Not just the typical warmth of summer but a suffocating, blast-furnace type of heat that cloaks your every pore the second you step outside your air-conditioned house or car.
With heat advisories in effect all this week, many residents are forgoing their typical summer routines of lawn work, running, gardening, biking or enjoying the outdoors.
It's just too blasted hot.
Temperatures spiked into the 90s for four straight days — 90 degrees last Saturday, followed by highs of 92, 94 and 92.
It's expected to get into the mid-80s today and may hit 90 again on Saturday before dropping into the 70s on Sunday and Labor Day Monday.
August of 2013 will go down in the record books as the hottest August we've had in 10 years, as far as 90-plus high temperatures. Temperatures will have climbed into the 90s seven times this month.
That equals the number of 90-degree days in the last nine Augusts combined. Last August, temperatures hit 90 or more only twice and in 2011, 2010, 2008, 2006 and 2004, it didn't get into the 90s once in August.
This month is similar to what happened in August 2003 when temperatures soared into the 90s seven times, including a five-day stretch with a blistering high of 96.
In the decade before that (1992-2002), the hottest August was in 2001 when five 90-degree days were recorded.
This summer, it's as if Mother Nature flipped on the heat switch on August 17 when temperatures hit 81 degrees, one-degree hotter than average. Temperatures have been way above normal every day since then, including an 18-degree departure from normal this past Monday.
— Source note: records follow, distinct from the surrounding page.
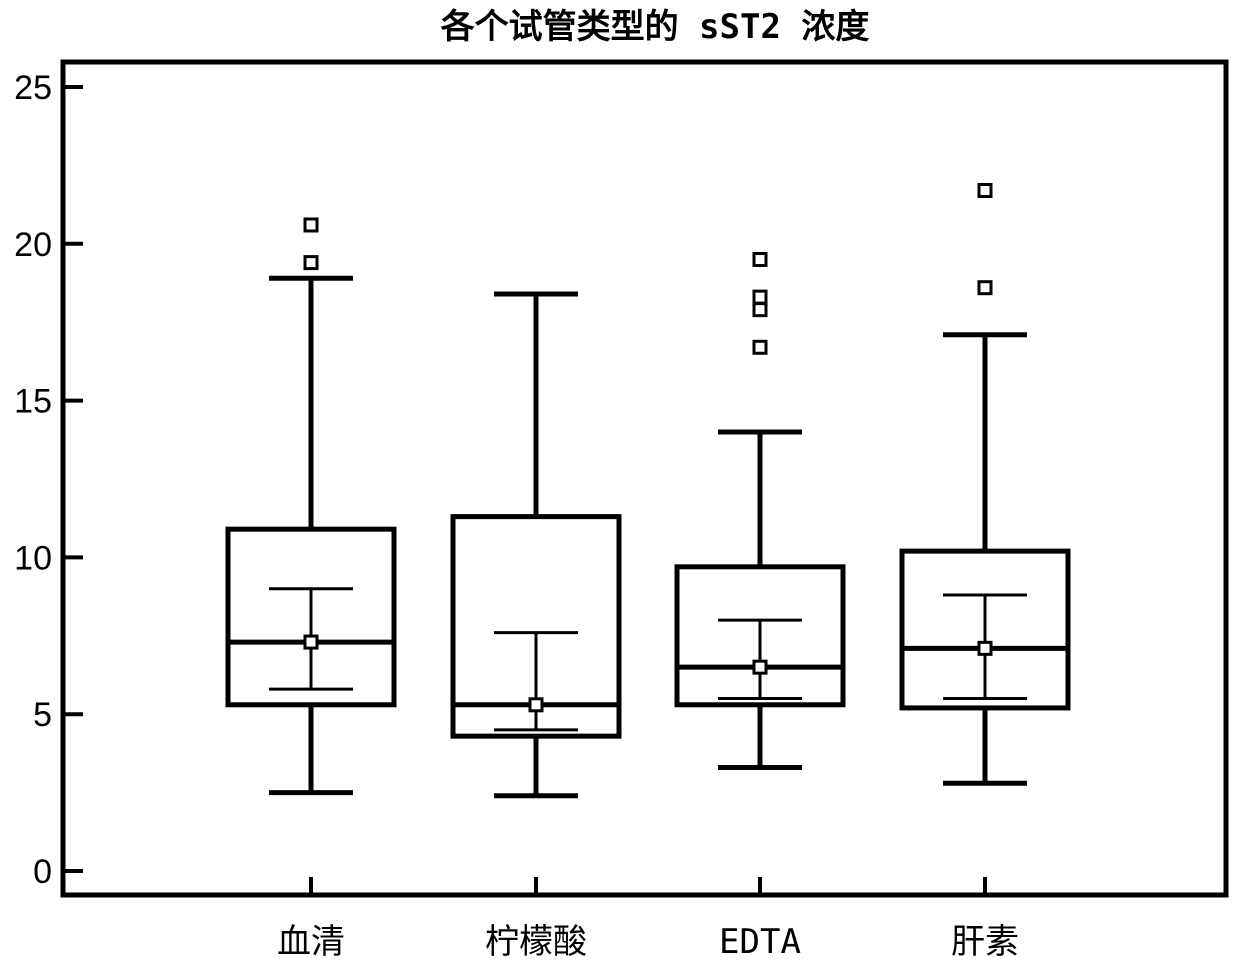 The width and height of the screenshot is (1240, 969). What do you see at coordinates (33, 558) in the screenshot?
I see `y-tick-label: 10` at bounding box center [33, 558].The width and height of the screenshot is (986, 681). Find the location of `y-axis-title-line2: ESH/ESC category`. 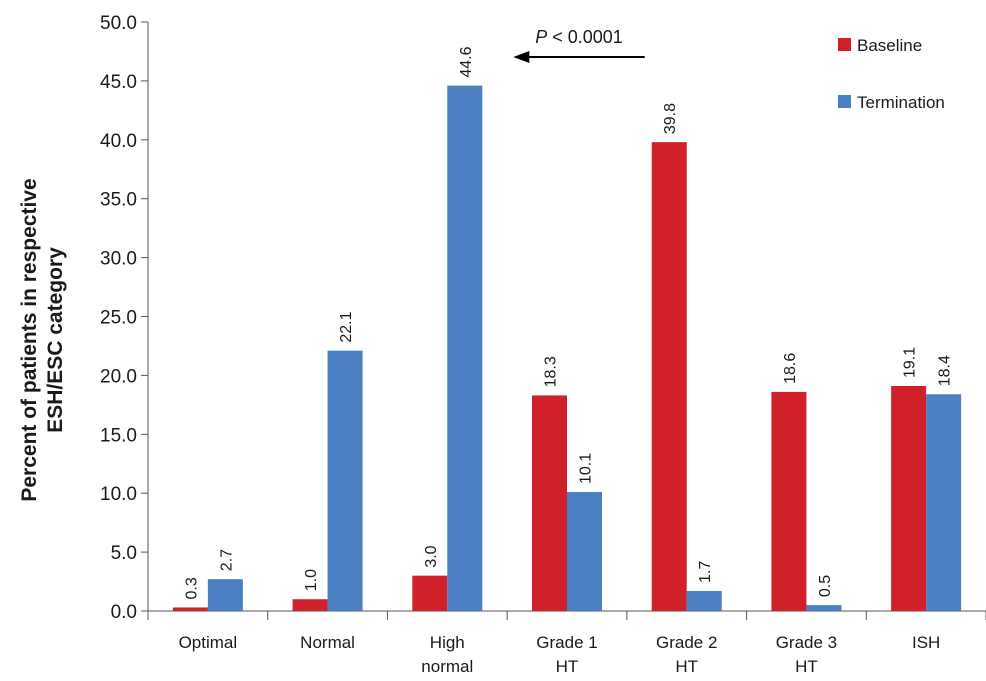

y-axis-title-line2: ESH/ESC category is located at coordinates (56, 340).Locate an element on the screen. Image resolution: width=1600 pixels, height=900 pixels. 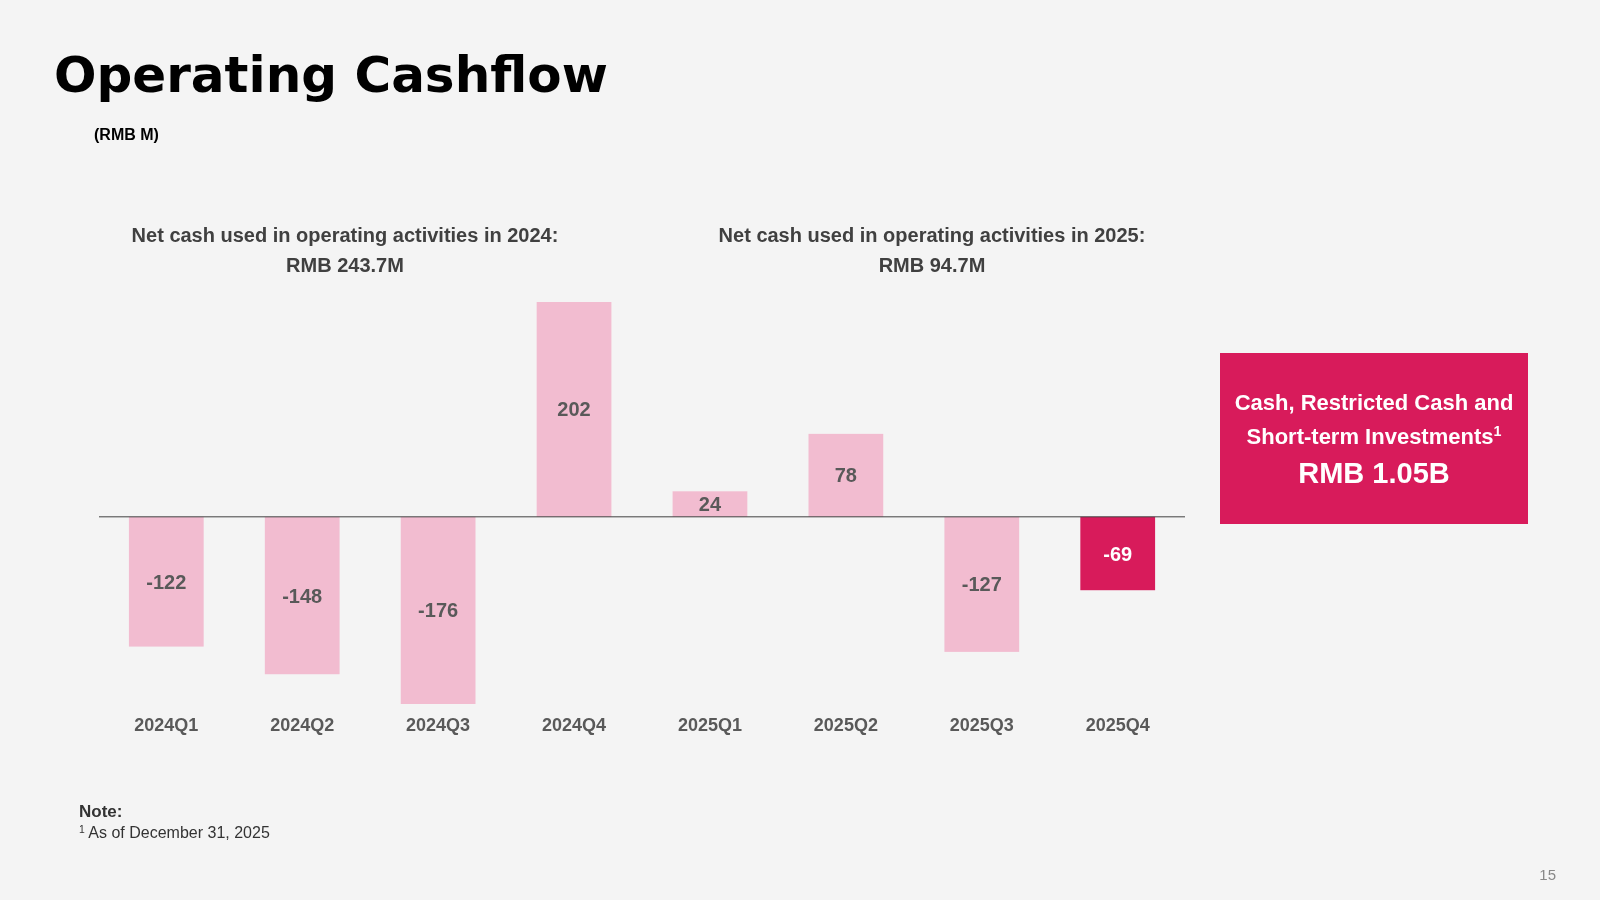
chart-subtitle: (RMB M) is located at coordinates (126, 134).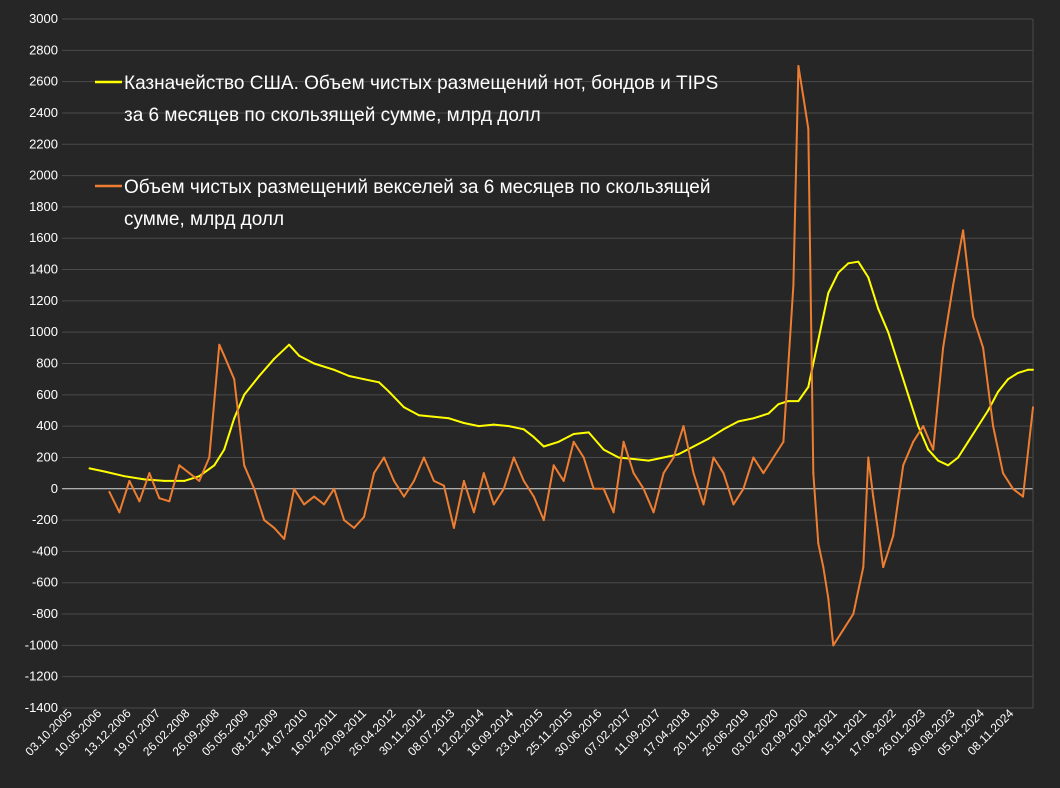 Image resolution: width=1060 pixels, height=788 pixels. What do you see at coordinates (44, 270) in the screenshot?
I see `y-tick-label: 1400` at bounding box center [44, 270].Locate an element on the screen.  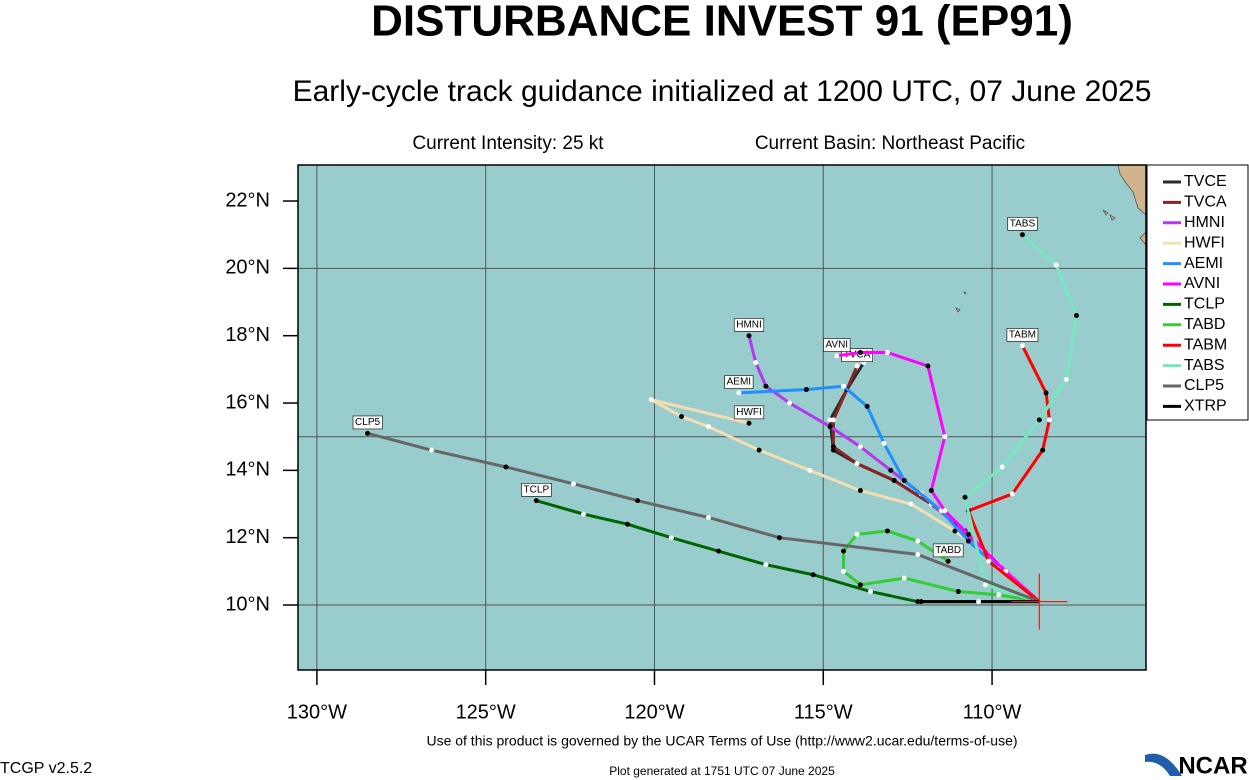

Because of the extreme heat and humidity, Alexandria Light and Power (ALP) is nearing an all-time electrical peak.
On Monday, ALP issued a news release encouraging customers to conserve electrical energy during late morning through dusk on these hot days.
ALP explained that it has more than enough electrical capacity to serve all local needs. However, if the utility sets new peaks, its electrical rates may have to be increased.
As a municipally-owned utility, the rates ALP charges residents and businesses are based entirely on its cost to serve its customers. That's why ALP is encouraging customers to conserve as much energy as they can to help keep costs down.